And how would one go about that? You either are or are not born into a particular historical/cultural/experiential context. You either are or are not indoctrinated as a child to construe God and religion in a particular way. You either had or did not have a particular set of experiences, relationships, sources of information/knowledge etc., embedded/embodied in “I”.
And that has always been my point. Once you recognize the existential parameters of “I” here, you can set about to the best of your ability to establish what all reasonable men and women are in fact obligated to believe about God and religion instead.
And I’m always the first to acknowledge that this may will be something that can be accomplished. But, in a world bursting at the seams with contingency, chance and change, you would seem unable to entirely preclude sets of circumstances that might nudge “I” in different [conflicting] directions. If only from the cradle to the grave.

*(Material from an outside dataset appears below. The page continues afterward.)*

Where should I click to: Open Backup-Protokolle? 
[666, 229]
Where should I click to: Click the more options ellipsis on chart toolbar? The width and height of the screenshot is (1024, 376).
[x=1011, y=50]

Instead, what would need to be established empirically/materially/phenomenally is the existence of God such that the variables I speak of are rendered moot. In other words, a God able to render “I” moot. A god able to subsume any common “I” there might be.
That extant God able at last to connect the dots between the behaviors that we choose on this side of grave and our fate on the other side of it.
Again, the rest is faith. An existential leap to God. Or a “bet” on God.
Still, in a philosophy forum, the quest is always to go beyond that. To grope and to grapple with ways in which to reach God using the tools at the philosopher’s disposal.
Or to acknowledge that may not even be possible. We just don’t know what is true here. We only know that oblivion is out there somewhere…waiting for us around one or another corner.
Then what?
Then maybe God and religion are things that we invent in order to comfort and console ourselves when confronted with “I” leaning over into the abyss that is nothingness for all of eternity.
I would like to believe in God myself.
And, here and now, I suspect the “scorn” that may occasionally filter into my reaction to those who already do revolves psychologically around a resentment that they are comforted and consoled and I am not.
And, with respect to this frame of mind, whether God does in fact exist or not is [ironically enough] immaterial.